The company’s CEO Alexandr Wang often uses the line ‘data is the new code’ to encapsulate its value proposition to help customers customers utilize and manipulate data just as they have done with code in the past. It’s no surprise, therefore, that this paradigm shift brings with it increased scrutiny of the data used to train AI models.

Data cannot simply be a means to a modeling end

Garbage in, garbage out is a longstanding modeling principle. However, with the advent of modern AI and, concurrently, the massive amounts of information for ML models to process, it is harder to discern the logic behind poor outputs. Using publicly generated datasets to train algorithms may result in ML models replicating biases which are inherent in the data itself. It’s not the model frameworks but the data that trains the frameworks which are coming under greater scrutiny.

There has been no shortage of controversial stories in recent months which have focused on AI bias. In the realm of large language modeling, OpenAI’s GPT-3 has been observed to exhibit racial bias. Similarly, Twitter’s image recognition model showed bias when cropping images for preview purposes. Perhaps the most damaging (and ongoing) issue is Google’s dismissal of a high-profile AI ethics researcher who questioned the purpose of and lack of accountability behind the kinds of large language models that Google develops and deploys.

What seems like a revolving door of issues has brought AI ethics firmly into the public domain, and the public appears to be growing wary of black box-like, ‘end-to-end’ uses of AI. Another reason for the increase in public consciousness of AI is that the technology is starting to have a real impact in areas such as recruitment and consumer finance, which are more tangible than further-off developments like autonomous vehicles (AVs).

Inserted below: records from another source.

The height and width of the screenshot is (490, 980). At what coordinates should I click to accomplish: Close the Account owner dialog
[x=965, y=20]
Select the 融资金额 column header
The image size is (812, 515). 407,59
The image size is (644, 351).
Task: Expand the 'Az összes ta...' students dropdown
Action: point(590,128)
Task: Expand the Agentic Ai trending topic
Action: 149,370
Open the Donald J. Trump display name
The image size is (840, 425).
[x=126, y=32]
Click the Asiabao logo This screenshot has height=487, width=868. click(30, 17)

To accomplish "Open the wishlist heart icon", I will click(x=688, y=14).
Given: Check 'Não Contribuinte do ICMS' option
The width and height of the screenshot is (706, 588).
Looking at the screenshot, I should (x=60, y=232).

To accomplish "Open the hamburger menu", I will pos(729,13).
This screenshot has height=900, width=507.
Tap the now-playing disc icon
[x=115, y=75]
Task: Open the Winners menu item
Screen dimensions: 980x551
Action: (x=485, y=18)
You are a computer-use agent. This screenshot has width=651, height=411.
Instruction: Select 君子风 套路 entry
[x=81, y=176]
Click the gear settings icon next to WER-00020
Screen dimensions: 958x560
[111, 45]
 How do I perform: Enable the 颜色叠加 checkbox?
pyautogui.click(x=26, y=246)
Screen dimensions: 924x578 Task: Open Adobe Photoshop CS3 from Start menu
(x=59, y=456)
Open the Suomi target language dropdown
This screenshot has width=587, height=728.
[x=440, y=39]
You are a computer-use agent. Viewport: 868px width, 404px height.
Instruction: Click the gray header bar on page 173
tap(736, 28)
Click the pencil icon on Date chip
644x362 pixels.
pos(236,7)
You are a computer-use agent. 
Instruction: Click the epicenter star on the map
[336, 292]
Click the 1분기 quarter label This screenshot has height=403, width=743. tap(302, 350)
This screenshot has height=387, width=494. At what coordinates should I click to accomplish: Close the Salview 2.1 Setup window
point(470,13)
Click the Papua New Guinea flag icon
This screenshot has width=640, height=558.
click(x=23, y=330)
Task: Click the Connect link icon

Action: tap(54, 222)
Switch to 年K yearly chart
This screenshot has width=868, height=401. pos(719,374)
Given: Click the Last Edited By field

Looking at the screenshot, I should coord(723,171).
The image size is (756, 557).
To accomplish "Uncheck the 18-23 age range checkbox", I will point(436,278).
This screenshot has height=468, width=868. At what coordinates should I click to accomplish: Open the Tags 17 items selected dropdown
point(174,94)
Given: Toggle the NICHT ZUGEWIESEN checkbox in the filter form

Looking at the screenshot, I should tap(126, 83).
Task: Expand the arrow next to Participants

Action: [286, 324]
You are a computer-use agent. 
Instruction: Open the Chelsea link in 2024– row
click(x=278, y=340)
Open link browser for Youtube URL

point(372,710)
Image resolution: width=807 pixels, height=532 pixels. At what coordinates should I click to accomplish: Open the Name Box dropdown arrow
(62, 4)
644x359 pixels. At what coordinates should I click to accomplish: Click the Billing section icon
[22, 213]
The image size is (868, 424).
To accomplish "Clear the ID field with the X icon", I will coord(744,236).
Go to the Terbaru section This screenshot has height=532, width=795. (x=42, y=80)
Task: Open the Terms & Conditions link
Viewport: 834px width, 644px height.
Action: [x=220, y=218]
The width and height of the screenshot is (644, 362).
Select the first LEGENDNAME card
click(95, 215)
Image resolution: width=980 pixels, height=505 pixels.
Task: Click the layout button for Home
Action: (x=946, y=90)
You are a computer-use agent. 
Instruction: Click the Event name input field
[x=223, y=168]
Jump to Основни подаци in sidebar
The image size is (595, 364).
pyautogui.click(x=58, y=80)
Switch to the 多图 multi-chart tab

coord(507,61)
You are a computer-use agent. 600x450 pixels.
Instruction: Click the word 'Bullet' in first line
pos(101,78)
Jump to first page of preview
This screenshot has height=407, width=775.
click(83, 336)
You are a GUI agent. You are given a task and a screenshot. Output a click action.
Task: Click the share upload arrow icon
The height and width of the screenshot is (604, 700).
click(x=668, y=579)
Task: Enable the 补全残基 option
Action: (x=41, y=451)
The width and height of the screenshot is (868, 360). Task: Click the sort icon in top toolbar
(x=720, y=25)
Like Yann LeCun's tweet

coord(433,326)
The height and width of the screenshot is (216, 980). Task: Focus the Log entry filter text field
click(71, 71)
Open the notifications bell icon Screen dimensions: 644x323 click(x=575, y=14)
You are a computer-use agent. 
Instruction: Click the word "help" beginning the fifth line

Explainable AI is an important but fundamentally reactive tool for responsible AI

Explainable AI (XAI), whose purpose is to allow humans to understand and follow the path a model took to make a decision, is becoming a trend in situations where important yet frequent decisions are automated. Though this may help build trust with consumers, XAI is an essentially reactive approach to modeling, lying at the end of or outside the ML development cycle.

Outsourcing to Scale AI or the growing number of start-ups offering similar services could be a way to improve the clarity of the model development process. Scale AI’s Nucleus platform, for example, provides means of enabling greater transparency in the ML development cycle, such as training data slicing and model debugging capabilities. Other start-ups like AI.Reverie are also concentrating on synthetic generation of data using augmentation techniques, with an overt focus on improving algorithm generalization and therefore reduction of bias.

The underlying message that AI companies need to heed is an obvious one, but one that can’t be overstated: the data used to train model frameworks is just as significant as the frameworks themselves. Companies must also think very carefully about the purpose and scope of their models. Data cannot afford to be a secondary consideration in the development and deployment of AI.